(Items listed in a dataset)
════════════════════

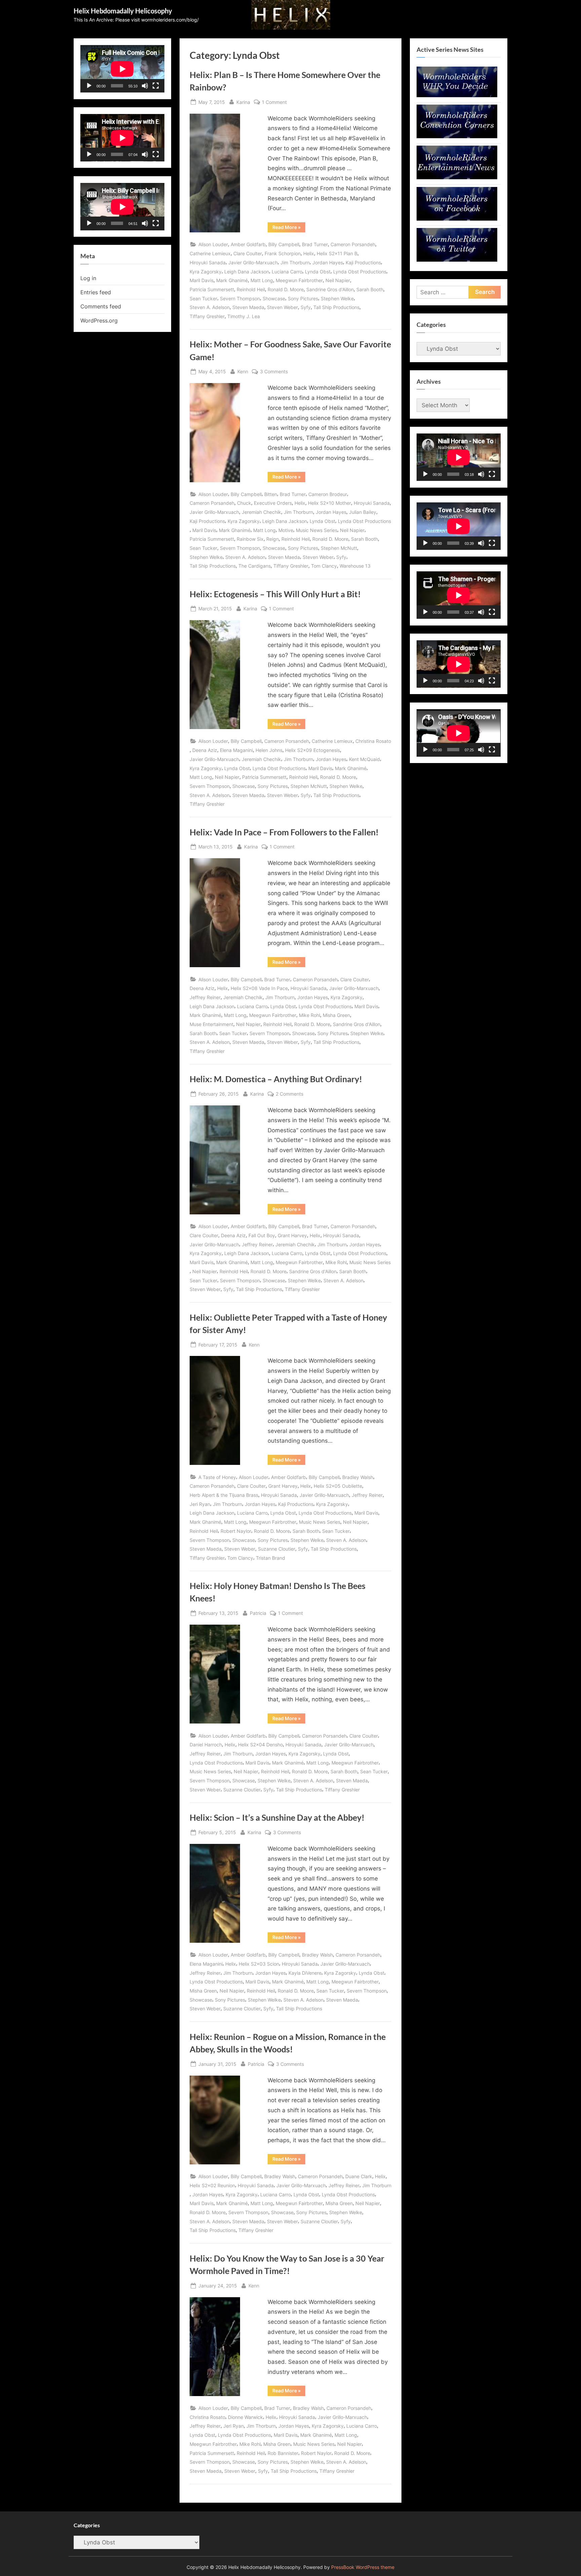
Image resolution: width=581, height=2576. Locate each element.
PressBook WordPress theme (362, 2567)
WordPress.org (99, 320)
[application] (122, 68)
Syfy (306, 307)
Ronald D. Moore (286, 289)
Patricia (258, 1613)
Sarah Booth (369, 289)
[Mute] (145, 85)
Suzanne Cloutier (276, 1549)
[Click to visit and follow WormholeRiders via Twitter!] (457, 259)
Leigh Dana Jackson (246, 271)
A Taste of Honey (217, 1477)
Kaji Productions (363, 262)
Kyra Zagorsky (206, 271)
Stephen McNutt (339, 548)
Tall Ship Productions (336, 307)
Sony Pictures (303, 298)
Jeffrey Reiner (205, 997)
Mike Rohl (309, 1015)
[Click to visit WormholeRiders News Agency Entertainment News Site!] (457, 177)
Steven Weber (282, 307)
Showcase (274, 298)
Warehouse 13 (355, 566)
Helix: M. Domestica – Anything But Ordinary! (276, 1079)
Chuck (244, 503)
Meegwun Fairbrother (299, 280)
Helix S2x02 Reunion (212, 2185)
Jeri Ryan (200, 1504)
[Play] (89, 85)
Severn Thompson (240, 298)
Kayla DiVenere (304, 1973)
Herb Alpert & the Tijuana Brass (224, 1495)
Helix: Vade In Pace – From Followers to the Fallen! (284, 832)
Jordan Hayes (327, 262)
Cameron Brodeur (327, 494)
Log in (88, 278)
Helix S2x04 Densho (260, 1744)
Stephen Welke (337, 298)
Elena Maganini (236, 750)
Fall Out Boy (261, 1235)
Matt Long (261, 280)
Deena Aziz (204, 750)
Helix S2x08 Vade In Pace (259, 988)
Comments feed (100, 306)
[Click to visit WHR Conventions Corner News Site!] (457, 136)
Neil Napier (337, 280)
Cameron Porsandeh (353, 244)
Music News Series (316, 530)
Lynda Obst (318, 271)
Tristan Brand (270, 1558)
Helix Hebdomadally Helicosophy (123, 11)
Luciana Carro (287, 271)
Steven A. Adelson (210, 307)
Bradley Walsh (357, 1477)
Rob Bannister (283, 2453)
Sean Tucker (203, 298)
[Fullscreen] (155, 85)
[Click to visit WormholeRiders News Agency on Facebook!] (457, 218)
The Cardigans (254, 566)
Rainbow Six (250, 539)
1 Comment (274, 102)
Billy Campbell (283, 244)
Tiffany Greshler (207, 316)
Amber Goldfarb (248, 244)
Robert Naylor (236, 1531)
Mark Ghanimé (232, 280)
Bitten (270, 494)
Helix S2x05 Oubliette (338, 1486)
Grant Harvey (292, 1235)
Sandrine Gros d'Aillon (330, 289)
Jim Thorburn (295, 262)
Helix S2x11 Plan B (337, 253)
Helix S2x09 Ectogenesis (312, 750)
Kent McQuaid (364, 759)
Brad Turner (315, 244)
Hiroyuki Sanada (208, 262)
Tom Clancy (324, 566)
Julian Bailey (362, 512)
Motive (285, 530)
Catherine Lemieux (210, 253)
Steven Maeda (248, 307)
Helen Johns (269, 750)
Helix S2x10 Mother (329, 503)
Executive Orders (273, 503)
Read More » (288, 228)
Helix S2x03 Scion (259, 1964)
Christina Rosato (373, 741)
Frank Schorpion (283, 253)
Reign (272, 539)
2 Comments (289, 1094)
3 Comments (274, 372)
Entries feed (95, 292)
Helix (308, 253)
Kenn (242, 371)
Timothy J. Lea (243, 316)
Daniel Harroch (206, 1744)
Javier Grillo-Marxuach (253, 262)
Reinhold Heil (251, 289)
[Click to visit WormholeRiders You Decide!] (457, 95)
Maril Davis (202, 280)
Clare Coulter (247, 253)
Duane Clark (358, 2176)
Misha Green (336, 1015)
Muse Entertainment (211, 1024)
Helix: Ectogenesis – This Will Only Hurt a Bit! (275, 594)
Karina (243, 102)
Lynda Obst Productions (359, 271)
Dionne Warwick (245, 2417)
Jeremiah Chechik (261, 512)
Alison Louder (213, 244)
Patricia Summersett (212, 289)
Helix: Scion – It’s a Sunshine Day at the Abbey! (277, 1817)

════════════════════

* _WORK TO COMPLETE_: Working from the records above, write out verbatim only the lines from the line containing "Ronald D. Moore (286, 289)" through the line containing "[Fullscreen] (155, 85)".

* _EXPECTED ANSWER_:
Ronald D. Moore (286, 289)
Patricia (258, 1613)
Sarah Booth (369, 289)
[Mute] (145, 85)
Suzanne Cloutier (276, 1549)
[Click to visit and follow WormholeRiders via Twitter!] (457, 259)
Leigh Dana Jackson (246, 271)
A Taste of Honey (217, 1477)
Kaji Productions (363, 262)
Kyra Zagorsky (206, 271)
Stephen McNutt (339, 548)
Tall Ship Productions (336, 307)
Sony Pictures (303, 298)
Jeffrey Reiner (205, 997)
Mike Rohl (309, 1015)
[Click to visit WormholeRiders News Agency Entertainment News Site!] (457, 177)
Steven Weber (282, 307)
Showcase (274, 298)
Warehouse 13 (355, 566)
Helix: M. Domestica – Anything But Ordinary! (276, 1079)
Chuck (244, 503)
Meegwun Fairbrother (299, 280)
Helix S2x02 Reunion (212, 2185)
Jeri Ryan (200, 1504)
[Play] (89, 85)
Severn Thompson (240, 298)
Kayla DiVenere (304, 1973)
Herb Alpert & the Tijuana Brass (224, 1495)
Helix: Vade In Pace – From Followers to the Fallen! (284, 832)
Jordan Hayes (327, 262)
Cameron Brodeur (327, 494)
Log in (88, 278)
Helix S2x04 Densho (260, 1744)
Stephen Welke (337, 298)
Elena Maganini (236, 750)
Fall Out Boy (261, 1235)
Matt Long (261, 280)
Deena Aziz (204, 750)
Helix S2x08 Vade In Pace (259, 988)
Comments feed (100, 306)
[Click to visit WHR Conventions Corner News Site!] (457, 136)
Neil Napier (337, 280)
Cameron Porsandeh (353, 244)
Music News Series (316, 530)
Lynda Obst (318, 271)
Tristan Brand (270, 1558)
Helix Hebdomadally Helicosophy (123, 11)
Luciana Carro (287, 271)
Steven A. Adelson (210, 307)
Bradley Walsh (357, 1477)
Rob Bannister (283, 2453)
Sean Tucker (203, 298)
[Fullscreen] (155, 85)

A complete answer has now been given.